How to complete this task: Send each entry back exactly as given, pictures excluded.

──────── Dataset ────────

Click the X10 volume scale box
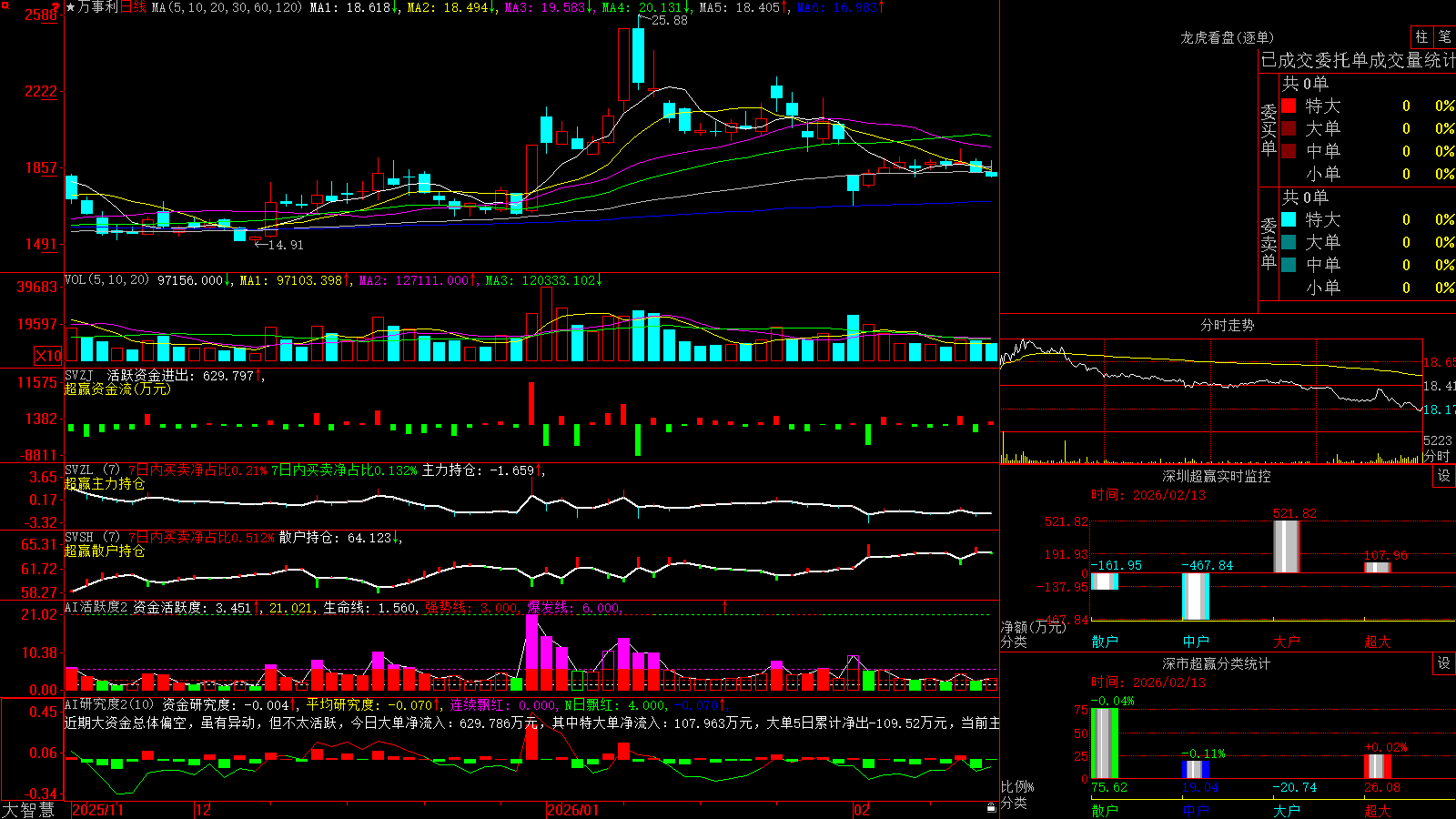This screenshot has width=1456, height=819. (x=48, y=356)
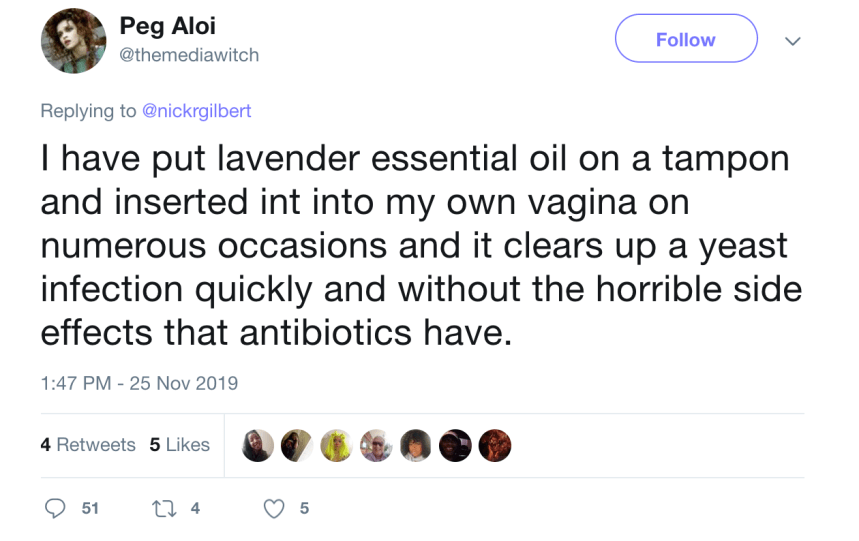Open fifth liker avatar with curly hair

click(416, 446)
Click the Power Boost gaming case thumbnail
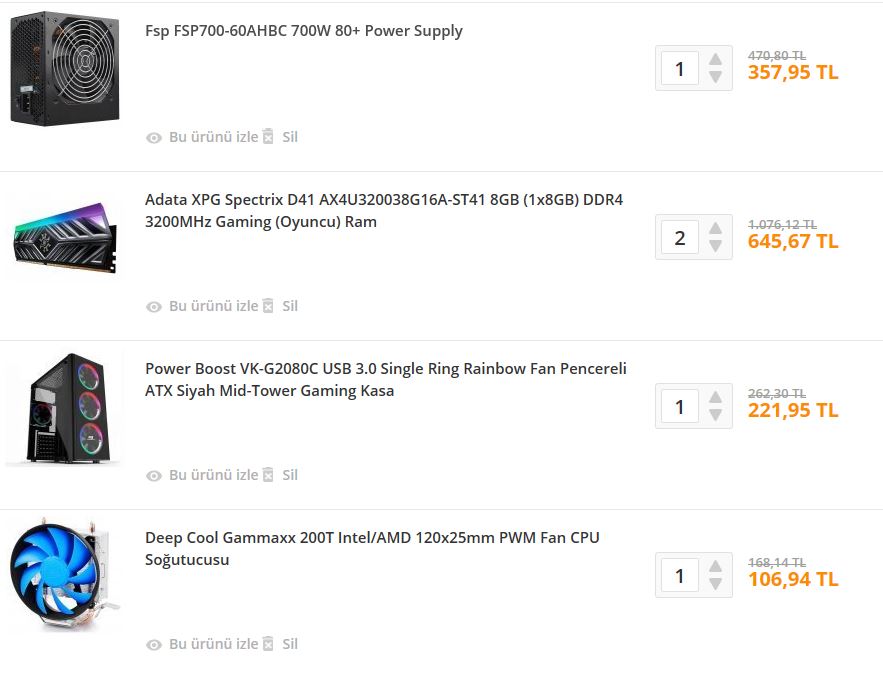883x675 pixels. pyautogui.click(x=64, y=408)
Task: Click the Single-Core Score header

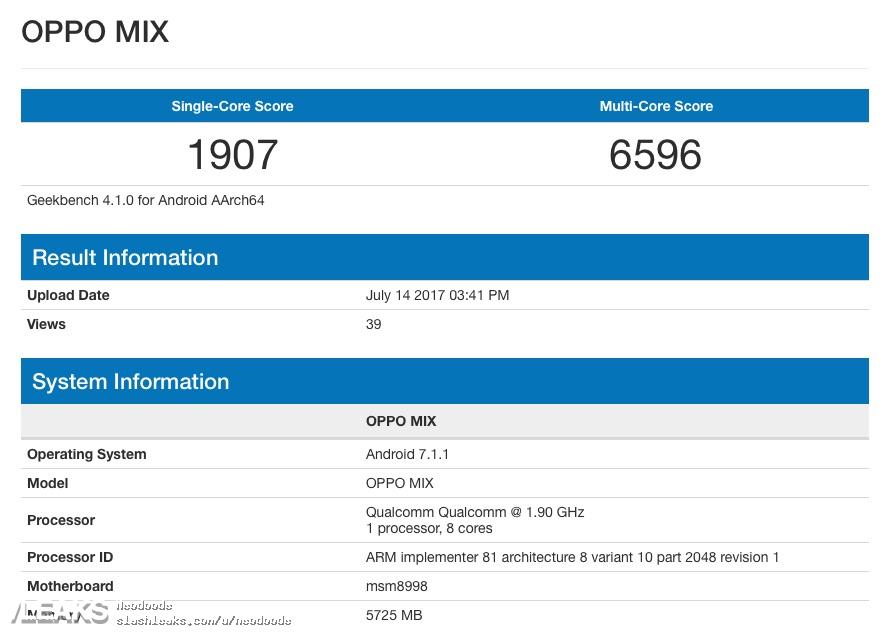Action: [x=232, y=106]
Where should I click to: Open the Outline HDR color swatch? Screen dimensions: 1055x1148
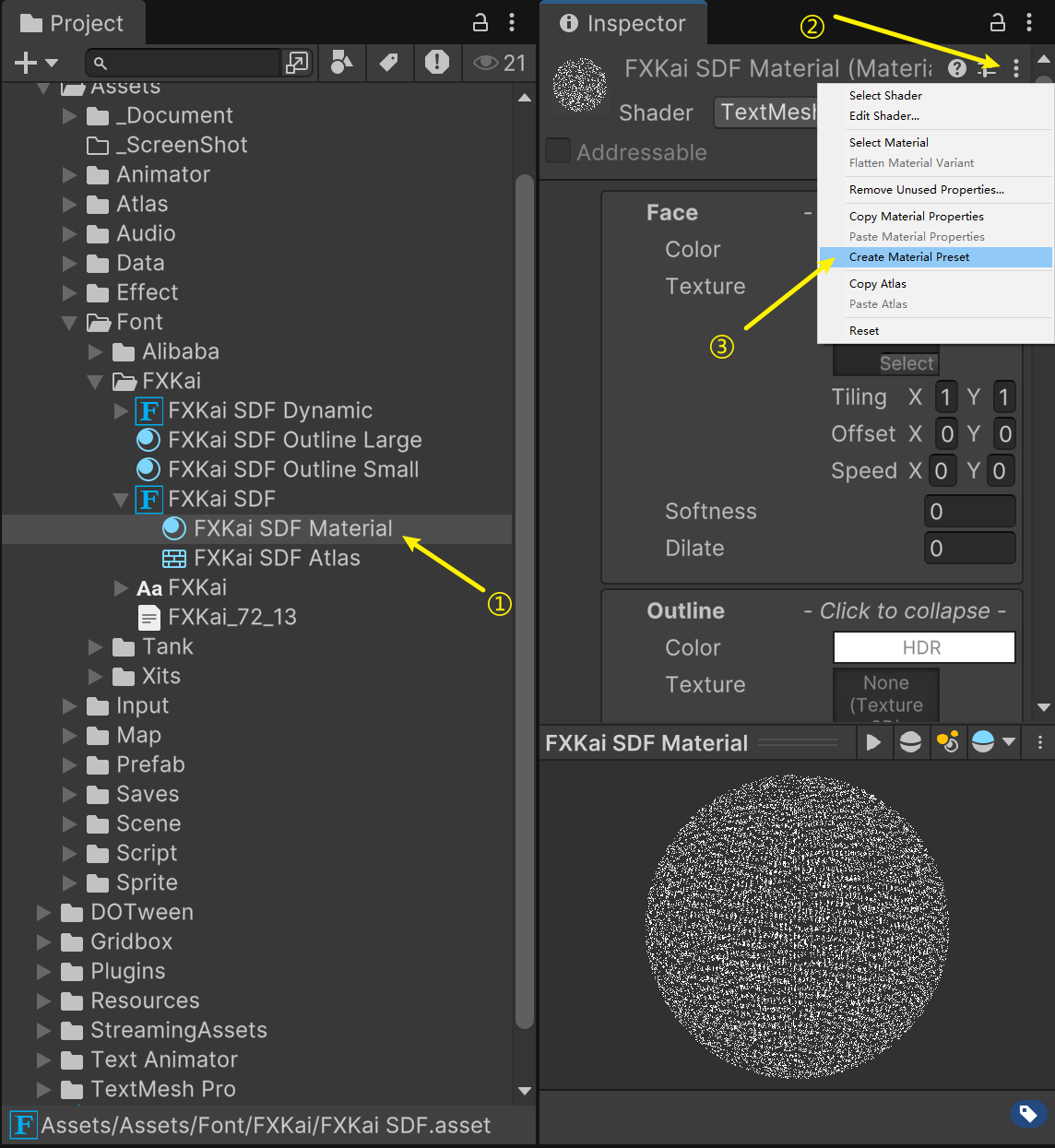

────────

Answer:
Click the X10 volume scale box
This screenshot has width=1456, height=819. (x=48, y=356)
Open fifth liker avatar with curly hair

click(416, 446)
Click the Power Boost gaming case thumbnail
883x675 pixels. pyautogui.click(x=64, y=408)
Task: Click the Single-Core Score header

Action: [x=232, y=106]
Where should I click to: Open the Outline HDR color swatch? Screen dimensions: 1055x1148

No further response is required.